Last of all is The Blob ’88, a movie that could be said to take the “fast zombie” approach to its monster. This remake follows the plot and basic structure of the original much more closely than the other two. An old man living in the woods comes across a meteorite. A gelatinous substance emerges from the rock and latches onto his hand. Some high school students discover him screaming in agony. They take him to the hospital and soon find out just how bad the problem is. This time, we’re told the origin of the blob, that it isn’t an alien organism but a biological weapon that’s now out of control. And now we are at the farthest point away from the pro-military, and by extension pro-government, stance of The Thing ’51. A Cold War measure has backfired disastrously, and forces representing Science and the Military, claiming to be here to help, are equally shady. The Blob ’88 may be the nastiest film in this bunch. Neither an attractive potential lead character nor a cute kid is spared a brutal death. The movie even savages the religious origins of its predecessor by throwing in a doomsday obsessive at the last minute.
If the 1950s films were still taking cues from Karl Freund’s reaction shots and Val Lewton’s shadows, the sci-fi/horror of the 1980s was entirely under the influence of Ridley Scott’s Alien and the jarring assaults of the slashers. Makeup and prosthetics reached their pungent zenith during this decade. The Thing ’82 has its chest-bursting moment as well as all manner of horrifying mutations. The bathroom-mirror horror of The Fly ’86 was culturally tectonic, and the movie also explores what an animal would look like inside-out.
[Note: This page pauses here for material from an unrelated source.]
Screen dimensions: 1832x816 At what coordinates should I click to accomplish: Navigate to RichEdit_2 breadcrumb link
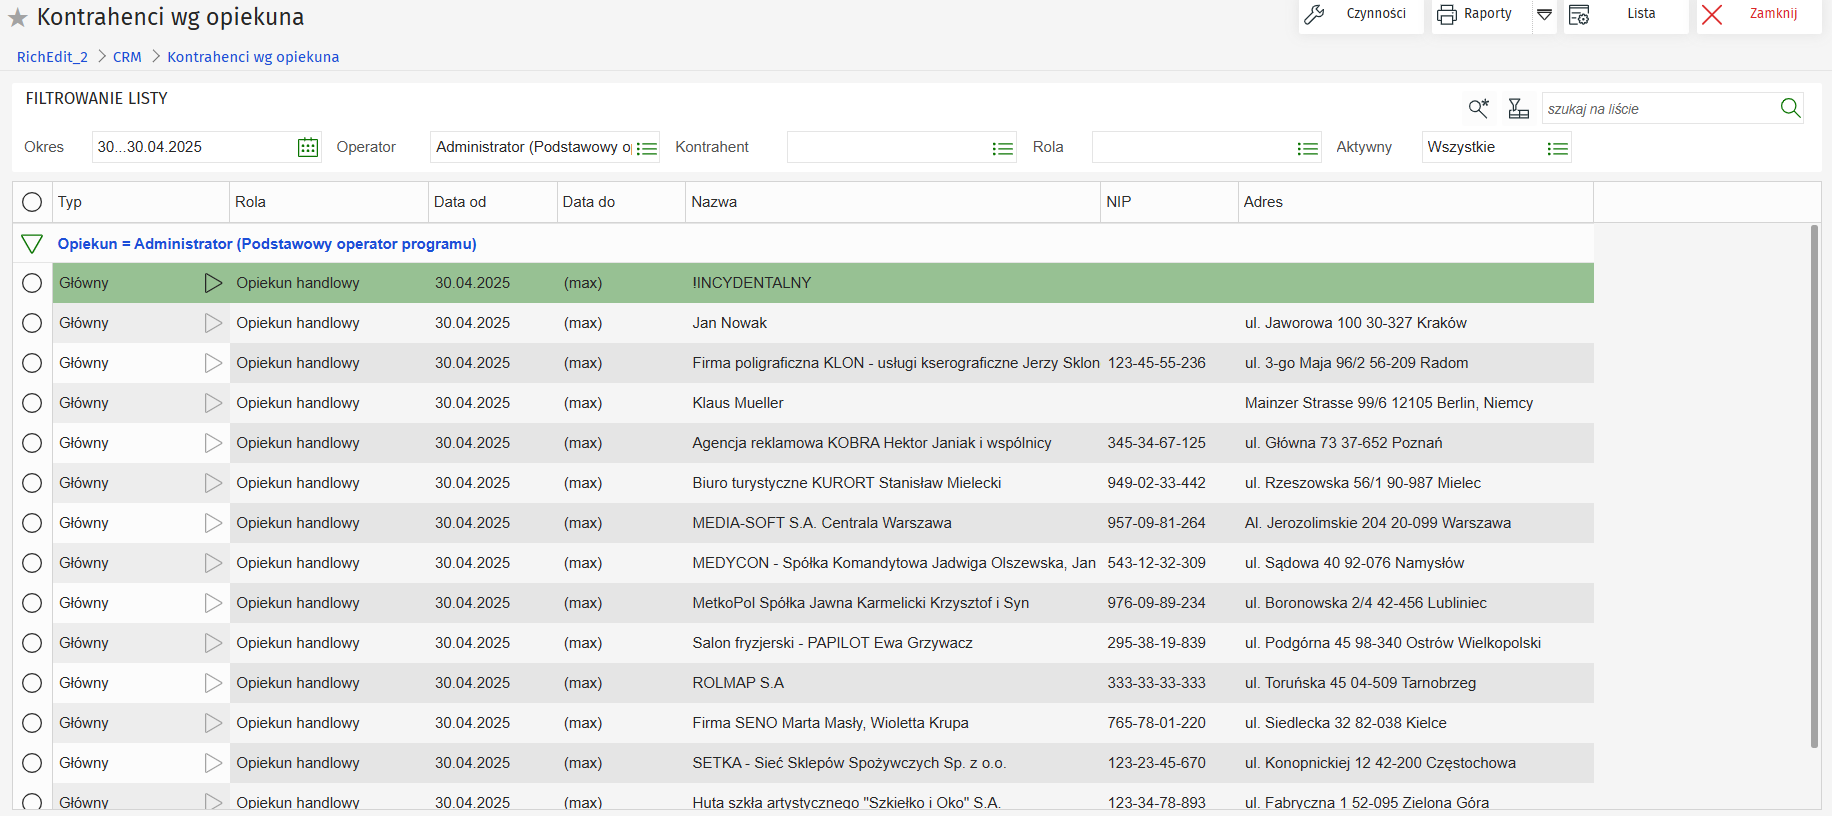(x=52, y=57)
The Blob ’88 can’t seem to decide whether the blob is acidic or just really heavy, but the creature messes with people’s bodies in an impressive variety of ways. All these things can be called unsubtle, to be sure. The special effects were more striking, more gruffly physical than ever before, so the filmmakers didn’t feel the need to keep the audience in the dark for too long. But even at their most exploitative, these movies are concerned with more than just shock. They emphasize personal and social disintegration along with the literal kind.
These six films are all located right in the sweet spot between the self-importance of The Day the Earth Stood Still and the incoherence of Plan 9 from Outer Space. They take their subjects seriously but are also fully dedicated to genre frissons. They stretch and distort the foremost fears of their eras into something fantastic and, yes, very much funny if you look at it a certain way. America is reflected in these funhouse mirrors: the greatest power in human history, but also a fundamentally young soul that has at times been afraid of its own shadow. The cultural verdict, upon watching the 1980s remakes, is inconclusive, so in a sense it’s all right that new versions of these stories are currently in development. (A prequel to The Thing already came out, in 2011, though I haven’t seen it.) Periodically, we need to return to some of those same stories, told in a new way around whatever campfire is available.